Hydrolytic Cleavage of DNA by Ternary Amino Acid Schiff Base Copper(II) Complexes Having Planar Heterocyclic Ligands

Abstract

The ternary copper(II) complexes [Cu(salgly)L] (L = phen, 1; dpq, 2), [Cu(salala)L] (L = phen, 3; dpq, 4) and [Cu(salphe)L] (L = phen, 5; dpq, 6), where salgly, salala and salphe are tridentate Schiff-base ligands derived from the condensation of salicylaldehyde with glycine, L-alanine and L-phenylalanine, respectively, are prepared and their nuclease activity studied (phen, 1,10-phenanthroline; dpq, dipyridoquinoxaline). The crystal structure of 3 displays a distorted square-pyramidal (4+1) coordination geometry in which the ONO-donor Schiff base is bonded to the metal atom in the basal plane. The chelating phen ligand displays an axial-equatorial mode of bonding. The complexes exhibit a d-d band near 670 nm and a charge transfer band near 370 nm in methanol.

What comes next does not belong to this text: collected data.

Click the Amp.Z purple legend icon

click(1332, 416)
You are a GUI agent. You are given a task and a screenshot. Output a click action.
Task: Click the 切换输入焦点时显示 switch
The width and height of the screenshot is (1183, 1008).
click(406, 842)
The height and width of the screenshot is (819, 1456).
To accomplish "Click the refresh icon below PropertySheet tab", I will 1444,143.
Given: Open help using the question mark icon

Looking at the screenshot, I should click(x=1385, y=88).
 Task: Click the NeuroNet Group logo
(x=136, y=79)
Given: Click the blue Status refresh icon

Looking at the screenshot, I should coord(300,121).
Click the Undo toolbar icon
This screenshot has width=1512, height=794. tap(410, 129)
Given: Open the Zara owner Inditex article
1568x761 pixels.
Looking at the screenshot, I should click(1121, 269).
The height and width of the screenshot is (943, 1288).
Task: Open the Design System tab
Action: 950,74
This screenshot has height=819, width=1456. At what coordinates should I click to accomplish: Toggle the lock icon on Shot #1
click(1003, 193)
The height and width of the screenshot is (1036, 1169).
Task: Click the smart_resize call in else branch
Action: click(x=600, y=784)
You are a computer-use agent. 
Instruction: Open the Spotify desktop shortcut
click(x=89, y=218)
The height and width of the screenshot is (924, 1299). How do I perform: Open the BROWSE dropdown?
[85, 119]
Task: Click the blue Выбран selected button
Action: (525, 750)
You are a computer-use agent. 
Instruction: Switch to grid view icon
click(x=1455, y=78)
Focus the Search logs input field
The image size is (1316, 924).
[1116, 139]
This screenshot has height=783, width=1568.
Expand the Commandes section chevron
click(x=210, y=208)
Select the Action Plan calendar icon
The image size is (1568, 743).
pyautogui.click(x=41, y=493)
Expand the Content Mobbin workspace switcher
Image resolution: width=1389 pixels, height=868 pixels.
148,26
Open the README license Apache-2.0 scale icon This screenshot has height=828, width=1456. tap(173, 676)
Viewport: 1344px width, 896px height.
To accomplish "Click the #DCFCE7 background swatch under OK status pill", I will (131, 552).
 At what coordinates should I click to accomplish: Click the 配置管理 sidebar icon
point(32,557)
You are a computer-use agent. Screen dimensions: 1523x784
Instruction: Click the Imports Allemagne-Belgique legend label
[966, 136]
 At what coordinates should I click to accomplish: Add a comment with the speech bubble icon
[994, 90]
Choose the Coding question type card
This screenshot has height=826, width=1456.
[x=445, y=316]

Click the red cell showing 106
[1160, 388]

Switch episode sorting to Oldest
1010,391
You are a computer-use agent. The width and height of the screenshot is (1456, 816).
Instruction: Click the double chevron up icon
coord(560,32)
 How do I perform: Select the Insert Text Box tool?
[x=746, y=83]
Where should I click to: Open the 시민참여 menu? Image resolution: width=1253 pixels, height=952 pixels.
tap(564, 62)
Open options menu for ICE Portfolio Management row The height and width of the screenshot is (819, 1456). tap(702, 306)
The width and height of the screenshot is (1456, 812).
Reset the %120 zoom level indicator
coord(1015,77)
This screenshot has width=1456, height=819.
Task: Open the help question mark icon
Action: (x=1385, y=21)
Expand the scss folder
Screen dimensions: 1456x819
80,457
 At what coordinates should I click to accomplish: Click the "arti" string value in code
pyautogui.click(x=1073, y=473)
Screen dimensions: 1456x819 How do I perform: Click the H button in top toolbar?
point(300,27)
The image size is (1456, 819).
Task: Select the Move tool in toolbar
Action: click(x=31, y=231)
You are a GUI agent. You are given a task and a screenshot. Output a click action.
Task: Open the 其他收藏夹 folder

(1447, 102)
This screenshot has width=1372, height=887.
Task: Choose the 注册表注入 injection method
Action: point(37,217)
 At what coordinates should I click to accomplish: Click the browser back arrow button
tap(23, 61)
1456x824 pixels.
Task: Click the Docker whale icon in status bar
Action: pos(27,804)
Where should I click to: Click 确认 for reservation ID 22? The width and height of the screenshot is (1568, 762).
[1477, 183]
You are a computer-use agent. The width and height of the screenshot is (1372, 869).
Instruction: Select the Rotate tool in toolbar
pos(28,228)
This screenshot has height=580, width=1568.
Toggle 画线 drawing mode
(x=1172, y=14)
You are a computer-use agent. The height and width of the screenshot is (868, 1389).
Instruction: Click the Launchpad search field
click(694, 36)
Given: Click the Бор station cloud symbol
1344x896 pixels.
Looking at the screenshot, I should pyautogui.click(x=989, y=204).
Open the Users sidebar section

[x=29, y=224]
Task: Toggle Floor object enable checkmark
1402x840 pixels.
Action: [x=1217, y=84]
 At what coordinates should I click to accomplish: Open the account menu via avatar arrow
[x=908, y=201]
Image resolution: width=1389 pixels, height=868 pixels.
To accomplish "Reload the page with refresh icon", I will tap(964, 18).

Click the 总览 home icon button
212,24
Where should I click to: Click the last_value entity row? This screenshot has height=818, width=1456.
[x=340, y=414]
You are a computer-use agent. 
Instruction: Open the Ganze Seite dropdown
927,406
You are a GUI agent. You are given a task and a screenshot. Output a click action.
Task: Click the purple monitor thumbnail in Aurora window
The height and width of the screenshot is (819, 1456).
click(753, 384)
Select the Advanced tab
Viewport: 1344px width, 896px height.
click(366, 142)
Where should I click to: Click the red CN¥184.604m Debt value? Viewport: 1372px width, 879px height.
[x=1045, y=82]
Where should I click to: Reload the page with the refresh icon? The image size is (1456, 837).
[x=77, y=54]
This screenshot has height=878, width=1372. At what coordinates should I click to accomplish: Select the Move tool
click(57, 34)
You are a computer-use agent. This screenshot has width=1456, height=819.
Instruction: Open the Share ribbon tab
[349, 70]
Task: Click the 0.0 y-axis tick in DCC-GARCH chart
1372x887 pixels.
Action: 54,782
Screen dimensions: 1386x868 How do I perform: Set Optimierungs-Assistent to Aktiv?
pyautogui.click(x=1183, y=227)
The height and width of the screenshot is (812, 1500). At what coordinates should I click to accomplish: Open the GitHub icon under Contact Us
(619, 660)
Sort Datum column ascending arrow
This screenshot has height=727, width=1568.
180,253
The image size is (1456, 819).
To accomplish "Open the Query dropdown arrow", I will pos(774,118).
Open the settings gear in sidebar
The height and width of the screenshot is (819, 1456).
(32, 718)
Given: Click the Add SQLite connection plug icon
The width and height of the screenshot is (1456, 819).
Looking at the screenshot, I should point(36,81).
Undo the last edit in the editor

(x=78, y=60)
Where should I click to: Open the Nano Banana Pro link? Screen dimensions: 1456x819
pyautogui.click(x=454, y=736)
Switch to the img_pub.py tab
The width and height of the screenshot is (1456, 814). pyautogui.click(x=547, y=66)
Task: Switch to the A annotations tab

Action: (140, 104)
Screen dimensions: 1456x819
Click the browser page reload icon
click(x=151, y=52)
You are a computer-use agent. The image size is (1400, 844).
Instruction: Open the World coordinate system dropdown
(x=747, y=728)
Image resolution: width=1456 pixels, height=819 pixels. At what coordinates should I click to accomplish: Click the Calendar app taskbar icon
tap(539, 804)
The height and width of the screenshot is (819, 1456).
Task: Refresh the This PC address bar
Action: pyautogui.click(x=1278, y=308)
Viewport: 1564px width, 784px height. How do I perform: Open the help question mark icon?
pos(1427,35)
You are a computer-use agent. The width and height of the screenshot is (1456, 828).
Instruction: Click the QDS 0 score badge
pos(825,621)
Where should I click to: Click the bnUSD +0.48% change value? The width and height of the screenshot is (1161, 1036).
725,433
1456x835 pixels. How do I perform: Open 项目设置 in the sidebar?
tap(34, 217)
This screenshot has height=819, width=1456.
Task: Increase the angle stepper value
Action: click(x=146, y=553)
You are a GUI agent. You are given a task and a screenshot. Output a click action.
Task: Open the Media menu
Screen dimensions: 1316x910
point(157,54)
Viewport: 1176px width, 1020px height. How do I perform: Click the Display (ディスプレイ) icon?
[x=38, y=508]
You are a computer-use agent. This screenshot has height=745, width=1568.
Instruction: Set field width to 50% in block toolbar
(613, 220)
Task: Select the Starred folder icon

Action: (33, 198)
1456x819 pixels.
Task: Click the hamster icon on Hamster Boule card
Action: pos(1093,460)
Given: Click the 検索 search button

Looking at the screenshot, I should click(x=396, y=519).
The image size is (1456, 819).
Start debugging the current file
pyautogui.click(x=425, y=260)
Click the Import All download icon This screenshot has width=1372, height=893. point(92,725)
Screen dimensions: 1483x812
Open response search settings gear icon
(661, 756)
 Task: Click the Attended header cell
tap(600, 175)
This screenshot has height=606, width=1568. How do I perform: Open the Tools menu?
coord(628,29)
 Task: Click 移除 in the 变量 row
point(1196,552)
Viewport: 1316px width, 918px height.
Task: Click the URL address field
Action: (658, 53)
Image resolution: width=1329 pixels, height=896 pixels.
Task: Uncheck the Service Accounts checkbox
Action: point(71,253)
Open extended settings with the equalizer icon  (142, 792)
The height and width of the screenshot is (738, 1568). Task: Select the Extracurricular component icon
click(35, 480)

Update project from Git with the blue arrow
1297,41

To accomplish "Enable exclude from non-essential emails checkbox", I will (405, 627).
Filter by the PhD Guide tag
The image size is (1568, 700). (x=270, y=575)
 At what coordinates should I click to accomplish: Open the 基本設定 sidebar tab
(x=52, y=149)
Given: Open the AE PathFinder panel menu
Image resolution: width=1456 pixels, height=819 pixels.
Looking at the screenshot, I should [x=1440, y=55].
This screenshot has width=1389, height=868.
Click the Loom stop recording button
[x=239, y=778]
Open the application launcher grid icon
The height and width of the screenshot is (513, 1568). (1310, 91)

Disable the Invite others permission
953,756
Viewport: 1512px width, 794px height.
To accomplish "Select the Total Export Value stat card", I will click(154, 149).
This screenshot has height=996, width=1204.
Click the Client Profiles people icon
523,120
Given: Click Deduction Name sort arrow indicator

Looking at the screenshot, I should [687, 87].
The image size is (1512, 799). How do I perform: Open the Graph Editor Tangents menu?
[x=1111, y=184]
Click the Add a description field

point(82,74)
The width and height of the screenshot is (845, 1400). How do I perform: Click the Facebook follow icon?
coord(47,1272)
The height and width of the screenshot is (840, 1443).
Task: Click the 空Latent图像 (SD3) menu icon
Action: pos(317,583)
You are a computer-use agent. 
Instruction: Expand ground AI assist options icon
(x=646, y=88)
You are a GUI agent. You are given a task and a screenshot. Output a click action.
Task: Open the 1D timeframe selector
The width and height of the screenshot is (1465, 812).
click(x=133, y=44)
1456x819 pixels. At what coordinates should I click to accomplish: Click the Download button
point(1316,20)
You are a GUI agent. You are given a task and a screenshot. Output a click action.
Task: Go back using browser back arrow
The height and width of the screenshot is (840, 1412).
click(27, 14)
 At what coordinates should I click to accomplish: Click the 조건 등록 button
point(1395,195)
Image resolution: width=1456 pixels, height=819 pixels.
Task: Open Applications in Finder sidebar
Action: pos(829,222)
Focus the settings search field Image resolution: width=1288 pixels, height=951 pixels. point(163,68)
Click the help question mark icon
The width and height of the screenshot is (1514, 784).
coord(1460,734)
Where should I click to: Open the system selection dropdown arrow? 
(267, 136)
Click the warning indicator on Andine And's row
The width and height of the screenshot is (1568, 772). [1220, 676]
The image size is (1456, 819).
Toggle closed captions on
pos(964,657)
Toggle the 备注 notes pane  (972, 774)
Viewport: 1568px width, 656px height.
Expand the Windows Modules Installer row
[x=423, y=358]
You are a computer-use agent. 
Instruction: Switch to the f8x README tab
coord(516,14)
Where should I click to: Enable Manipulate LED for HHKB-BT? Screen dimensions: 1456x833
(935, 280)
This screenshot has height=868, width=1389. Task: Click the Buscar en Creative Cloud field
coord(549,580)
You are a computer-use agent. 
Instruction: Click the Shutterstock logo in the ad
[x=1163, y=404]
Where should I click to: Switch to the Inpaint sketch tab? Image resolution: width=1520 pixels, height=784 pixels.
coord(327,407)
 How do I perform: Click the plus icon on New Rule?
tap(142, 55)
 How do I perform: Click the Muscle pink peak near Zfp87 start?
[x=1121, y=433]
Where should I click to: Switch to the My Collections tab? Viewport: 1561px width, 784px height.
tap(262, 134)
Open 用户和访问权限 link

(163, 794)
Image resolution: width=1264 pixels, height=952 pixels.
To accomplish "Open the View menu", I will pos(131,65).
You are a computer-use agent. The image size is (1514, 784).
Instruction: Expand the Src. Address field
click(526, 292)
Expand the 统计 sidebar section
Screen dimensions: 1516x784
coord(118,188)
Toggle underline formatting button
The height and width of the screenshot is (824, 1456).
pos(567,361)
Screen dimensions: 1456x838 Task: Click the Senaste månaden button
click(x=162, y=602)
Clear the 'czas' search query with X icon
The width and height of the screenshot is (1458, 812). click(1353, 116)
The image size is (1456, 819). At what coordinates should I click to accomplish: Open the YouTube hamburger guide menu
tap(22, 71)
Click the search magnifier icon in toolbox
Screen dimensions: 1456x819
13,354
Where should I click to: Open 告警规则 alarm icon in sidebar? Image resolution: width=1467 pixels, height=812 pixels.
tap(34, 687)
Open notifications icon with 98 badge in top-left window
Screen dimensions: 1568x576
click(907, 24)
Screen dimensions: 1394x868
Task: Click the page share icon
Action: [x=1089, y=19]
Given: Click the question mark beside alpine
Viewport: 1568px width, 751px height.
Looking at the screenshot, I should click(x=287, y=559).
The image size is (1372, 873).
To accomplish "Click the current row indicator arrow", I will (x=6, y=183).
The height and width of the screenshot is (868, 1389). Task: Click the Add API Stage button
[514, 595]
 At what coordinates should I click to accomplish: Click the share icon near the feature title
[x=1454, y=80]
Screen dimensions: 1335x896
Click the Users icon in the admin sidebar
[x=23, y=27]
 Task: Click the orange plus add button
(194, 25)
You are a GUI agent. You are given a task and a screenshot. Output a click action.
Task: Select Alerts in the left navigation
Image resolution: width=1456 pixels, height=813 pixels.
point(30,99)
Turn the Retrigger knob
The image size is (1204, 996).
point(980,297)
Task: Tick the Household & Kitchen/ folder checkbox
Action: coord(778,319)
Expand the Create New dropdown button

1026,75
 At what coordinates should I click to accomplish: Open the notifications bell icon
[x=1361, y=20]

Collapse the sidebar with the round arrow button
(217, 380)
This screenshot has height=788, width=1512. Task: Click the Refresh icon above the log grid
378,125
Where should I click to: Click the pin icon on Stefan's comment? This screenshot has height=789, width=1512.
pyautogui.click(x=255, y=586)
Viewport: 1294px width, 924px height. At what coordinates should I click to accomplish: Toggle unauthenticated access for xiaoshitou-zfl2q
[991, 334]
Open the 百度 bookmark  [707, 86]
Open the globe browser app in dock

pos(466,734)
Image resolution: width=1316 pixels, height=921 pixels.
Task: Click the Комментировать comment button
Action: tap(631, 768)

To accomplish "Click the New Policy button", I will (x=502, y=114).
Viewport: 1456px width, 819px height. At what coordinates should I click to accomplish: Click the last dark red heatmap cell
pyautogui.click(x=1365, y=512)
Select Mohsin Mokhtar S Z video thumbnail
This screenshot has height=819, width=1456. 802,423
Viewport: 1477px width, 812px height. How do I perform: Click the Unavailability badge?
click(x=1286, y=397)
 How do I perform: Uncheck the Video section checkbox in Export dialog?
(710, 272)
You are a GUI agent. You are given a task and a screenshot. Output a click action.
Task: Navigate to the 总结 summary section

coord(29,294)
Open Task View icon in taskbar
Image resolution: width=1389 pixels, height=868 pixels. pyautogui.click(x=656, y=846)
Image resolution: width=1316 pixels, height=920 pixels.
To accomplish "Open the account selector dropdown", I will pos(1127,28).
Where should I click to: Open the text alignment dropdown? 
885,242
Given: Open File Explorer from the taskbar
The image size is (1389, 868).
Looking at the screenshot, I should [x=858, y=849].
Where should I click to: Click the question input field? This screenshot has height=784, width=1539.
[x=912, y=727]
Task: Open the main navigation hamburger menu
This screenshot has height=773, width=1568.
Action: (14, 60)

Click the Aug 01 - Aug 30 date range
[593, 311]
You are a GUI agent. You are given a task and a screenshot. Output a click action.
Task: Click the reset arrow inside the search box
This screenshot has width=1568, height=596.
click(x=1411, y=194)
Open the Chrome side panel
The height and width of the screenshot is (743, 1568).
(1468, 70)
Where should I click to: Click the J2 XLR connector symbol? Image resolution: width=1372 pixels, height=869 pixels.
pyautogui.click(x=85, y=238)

The one-electron paramagnetic complexes display axial EPR spectra in DMF glass at 77 K, indicating a {d_x²-y²}¹ ground state. The complexes are redox-active and exhibit a quasi-reversible Cu^II/Cu^I couple in DMF at approximately -0.6 V vs. SCE. They show catalytic activity in the oxidation of ascorbic acid by molecular oxygen. The ability of the complexes to bind calf thymus (CT) DNA follows the order: 2 ≈ 4 ≈ 6 > 1 ≈ 3 ≈ 5. Complexes 1-6 show oxidative DNA cleavage activity in the presence of mercaptopropionic acid as a reducing agent. All the complexes show hydrolytic cleavage activity in the absence of light or any reducing agent. The oxidative and hydrolytic DNA cleavage efficiencies follow the order: 2 ≈ 4 ≈ 6 > 1 ≈ 3 ≈ 5. The dpq complexes, which have a greater DNA binding ability, display enhanced nuclease activity than their phen analogues. The hydrolytic DNA cleavage rate of 1.8 h^-1, observed for 2, is significantly high relative to most of the known copper-based synthetic hydrolases. Mechanistic pathways involved in the nuclease activity of the complexes are discussed.